(Stored entries)
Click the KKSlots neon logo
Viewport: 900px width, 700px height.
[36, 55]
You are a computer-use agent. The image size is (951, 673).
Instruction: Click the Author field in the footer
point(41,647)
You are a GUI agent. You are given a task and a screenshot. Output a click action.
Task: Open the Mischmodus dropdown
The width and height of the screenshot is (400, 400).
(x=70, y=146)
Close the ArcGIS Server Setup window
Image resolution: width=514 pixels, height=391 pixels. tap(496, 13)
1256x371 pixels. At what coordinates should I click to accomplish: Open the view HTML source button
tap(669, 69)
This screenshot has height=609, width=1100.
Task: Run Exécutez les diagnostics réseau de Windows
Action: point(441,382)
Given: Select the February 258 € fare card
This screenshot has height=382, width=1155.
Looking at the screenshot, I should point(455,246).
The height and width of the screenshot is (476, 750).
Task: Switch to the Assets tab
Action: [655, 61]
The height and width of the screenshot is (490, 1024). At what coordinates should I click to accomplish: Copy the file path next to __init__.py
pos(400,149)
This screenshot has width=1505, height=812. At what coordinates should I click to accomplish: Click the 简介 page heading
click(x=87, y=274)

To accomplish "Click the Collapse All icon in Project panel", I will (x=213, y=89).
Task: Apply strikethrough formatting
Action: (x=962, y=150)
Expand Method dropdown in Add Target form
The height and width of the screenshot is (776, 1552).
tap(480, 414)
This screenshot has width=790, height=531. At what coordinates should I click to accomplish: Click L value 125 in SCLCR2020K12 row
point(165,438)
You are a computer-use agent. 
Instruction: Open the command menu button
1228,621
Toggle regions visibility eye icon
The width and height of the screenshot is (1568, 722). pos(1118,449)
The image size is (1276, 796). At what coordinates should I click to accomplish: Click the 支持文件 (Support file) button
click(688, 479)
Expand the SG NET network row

> **Your instructions**: Count up the lines in the entries that hold "agent", and respond with that count and no other text.

> **Solution to this task**: 3